Microkernel (role=Microkernel)

Already specified in microkernel/wasm-runtime.md:

Total:  ~5,500 bytes (< 8 KB code budget)
Exports: 14 (query path + quantization + HNSW + verification)
Memory:  8 KB data + 64 KB SIMD scratch

Interpreter (role=Interpreter)

Target: minimal WASM bytecode interpreter sufficient to run the microkernel.

Component                    Estimated Size
---------                    --------------
WASM binary parser           4 KB
  (magic, section parsing)
Type section decoder         1 KB
  (function types)
Import/Export resolution     2 KB
Code section interpreter     12 KB
  (control flow, locals)
Stack machine engine         8 KB
  (operand stack, call stack)
Memory management            3 KB
  (linear memory, grow)
i32/i64 integer ops          4 KB
  (add, sub, mul, div, rem, shifts)
f32/f64 float ops            6 KB
  (add, sub, mul, div, sqrt, conversions)
v128 SIMD ops (optional)     8 KB
  (only if WASM_FEAT_SIMD required)
Table + call_indirect        2 KB
                             ----------
Total (no SIMD):             ~42 KB
Total (with SIMD):           ~50 KB

Combined (role=Combined)

Interpreter linked with microkernel in a single module:

Total: ~48-56 KB (interpreter + microkernel, with overlap eliminated)
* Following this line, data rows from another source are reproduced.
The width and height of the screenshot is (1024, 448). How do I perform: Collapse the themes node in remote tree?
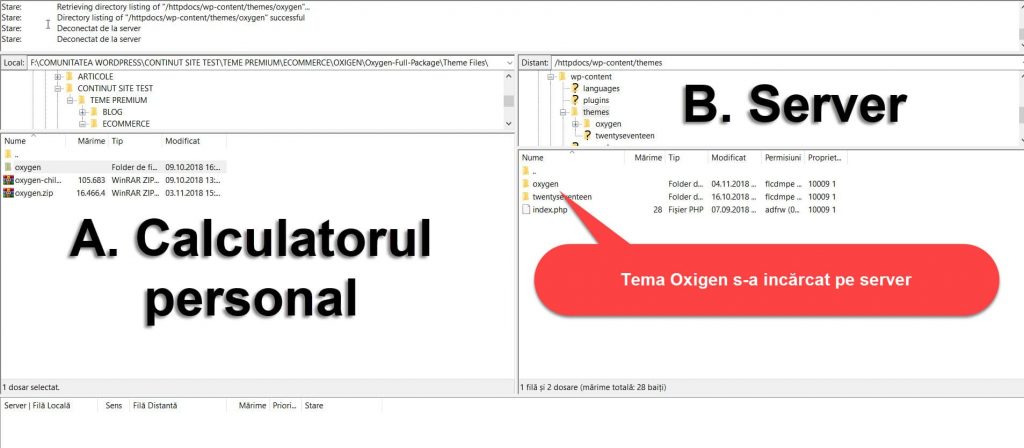point(563,112)
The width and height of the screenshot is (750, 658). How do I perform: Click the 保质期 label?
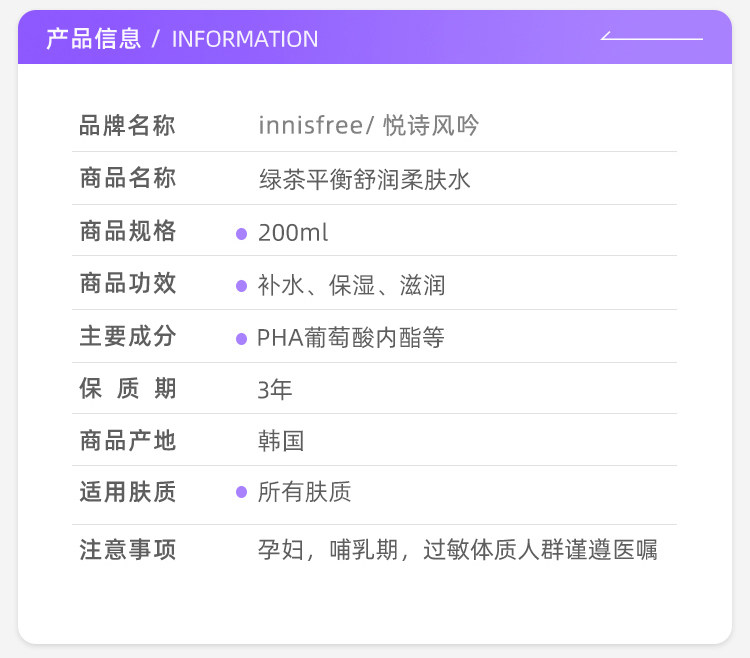click(127, 389)

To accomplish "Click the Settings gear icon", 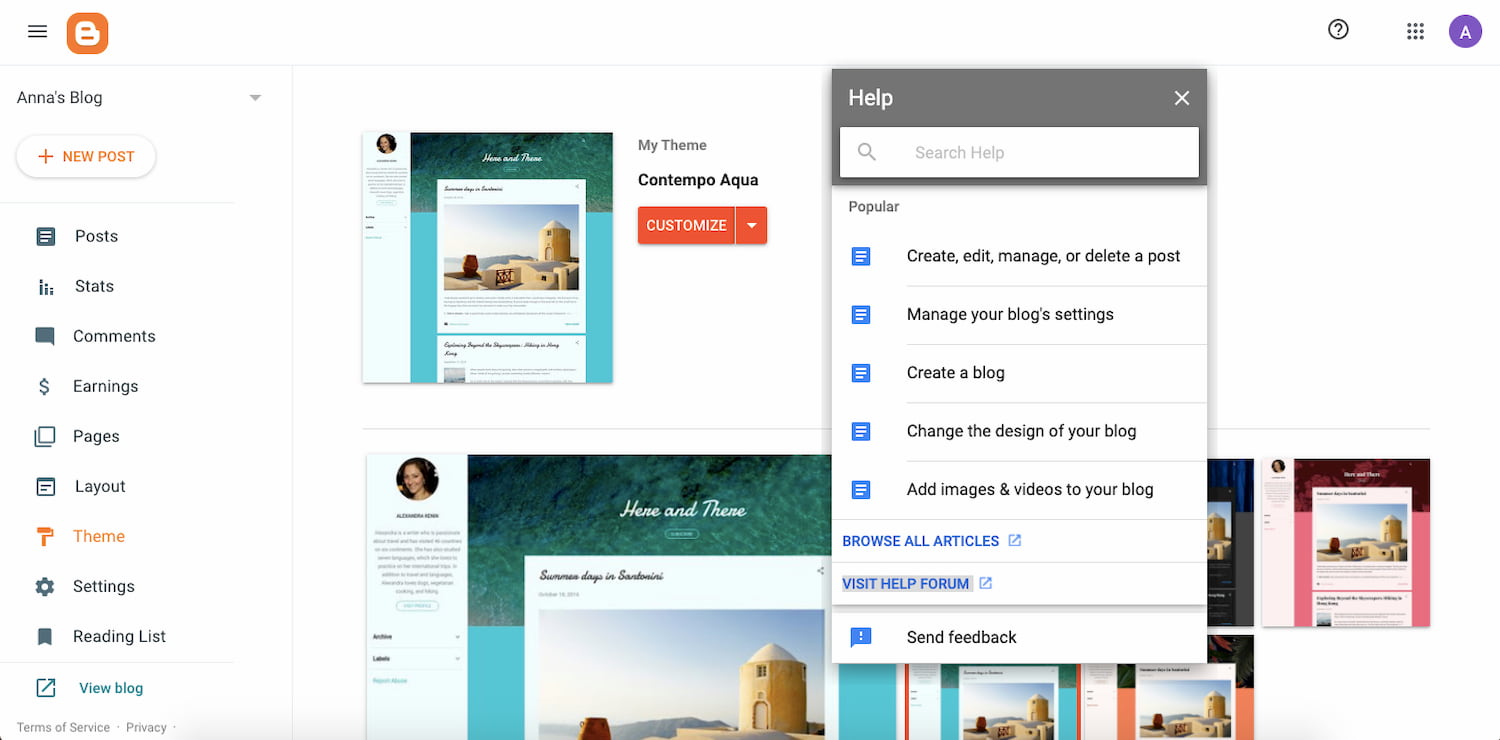I will 45,587.
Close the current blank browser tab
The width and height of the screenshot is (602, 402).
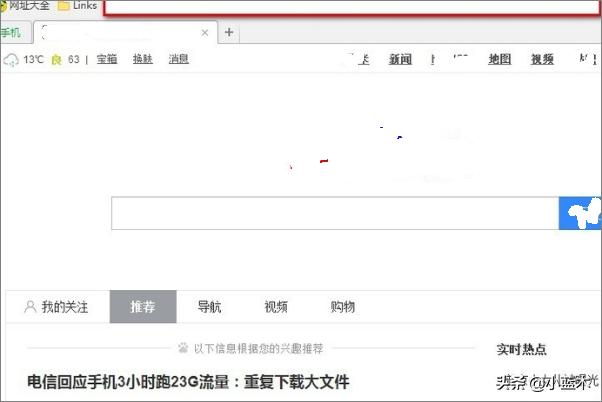(x=205, y=33)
Self-Bootstrapping Overhead

For a 10M vector file (~7.3 GB at 384-dim fp16):

  • Bootstrap overhead: ~56 KB / ~7.3 GB = 0.0008%
  • The file is 99.9992% data, 0.0008% self-sufficient runtime

For a 1000-vector file (~750 KB):

  • Bootstrap overhead: ~56 KB / ~750 KB = 7.5%
  • Still practical for edge/IoT deployments

6. Execution Tiers (Extended)

The original three-tier model from ADR-030 is extended:

Tier Segment Size Boot Self-Bootstrap?
0: Embedded WASM Interpreter WASM_SEG (role=Interpreter) ~50 KB <5 ms Yes — file carries its own runtime
1: WASM Microkernel WASM_SEG (role=Microkernel) 5.5 KB <1 ms No — needs host or Tier 0
2: eBPF EBPF_SEG 10-50 KB <20 ms No — needs Linux kernel
3: Unikernel KERNEL_SEG 200 KB-2 MB <125 ms No — needs VMM (Firecracker)

Key insight: Tier 0 makes all other tiers optional. An RVF file with Tier 0 embedded runs on any host that can execute bytes — bare metal, browser, microcontroller, FPGA with a soft CPU, or even another WASM runtime.
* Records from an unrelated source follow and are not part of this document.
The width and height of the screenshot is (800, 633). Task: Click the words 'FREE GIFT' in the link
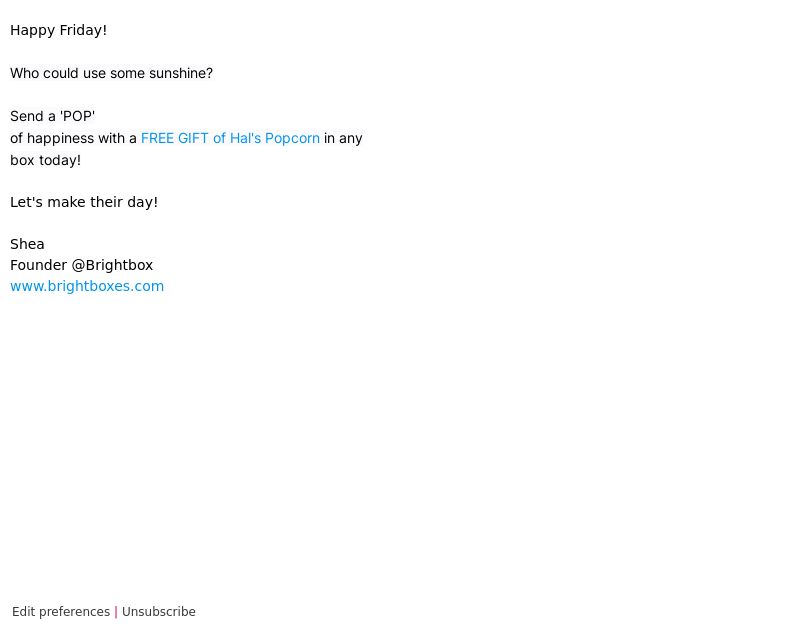(x=174, y=138)
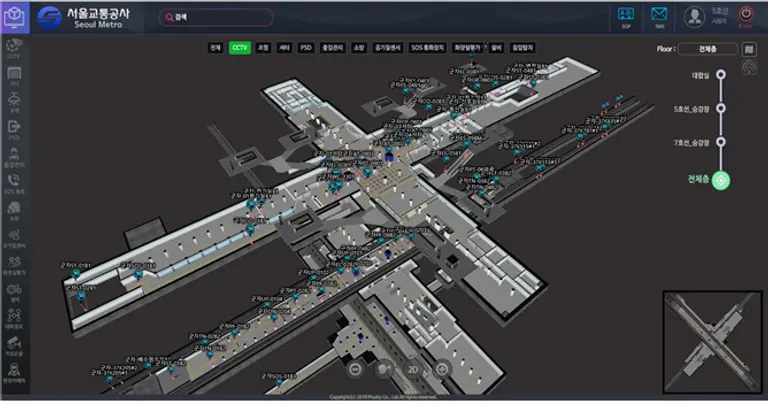This screenshot has width=768, height=404.
Task: Toggle the PSD filter chip
Action: [306, 47]
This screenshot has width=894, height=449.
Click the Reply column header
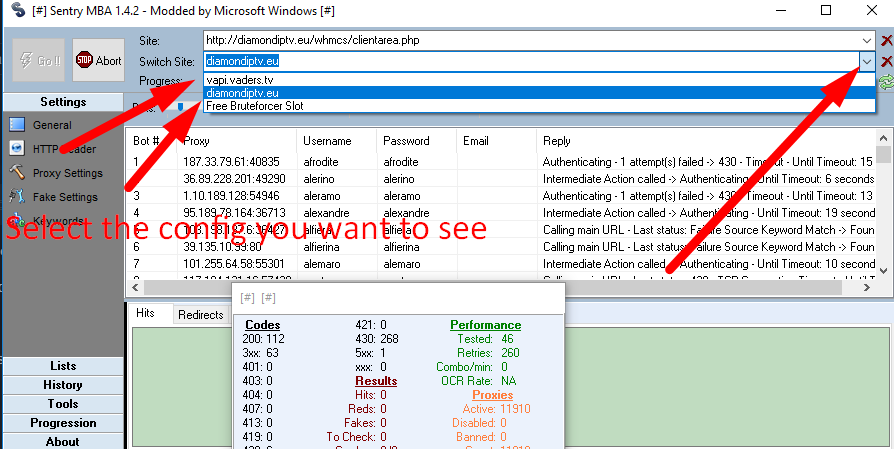557,141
7. "Runs Anywhere Compute Exists"

What This Means

A self-bootstrapping RVF file requires exactly one capability from its host:

The ability to read bytes from storage and execute them as instructions.

That's it. No operating system. No file system. No network stack. No runtime library. No package manager. No container engine.

Where It Runs

Host How It Works
x86 server Native WASM runtime (Wasmtime/WAMR) runs microkernel directly
ARM edge device Same — native WASM runtime
Browser tab WebAssembly.instantiate() on the microkernel bytes
Microcontroller Embedded interpreter runs microkernel in 64 KB scratch
FPGA soft CPU Interpreter mapped to BRAM, microkernel in flash
Another WASM runtime Interpreter-in-WASM runs microkernel-in-WASM (turtles)
Bare metal Bootloader extracts interpreter, interpreter runs microkernel
TEE enclave Enclave loads interpreter, verified via WITNESS_SEG attestation

The Bootstrapping Invariant

For any host H with execution capability E:

∀ H, E:  can_execute(H, E) ∧ can_read_bytes(H)
         → can_process_rvf(H, self_bootstrapping_rvf_file)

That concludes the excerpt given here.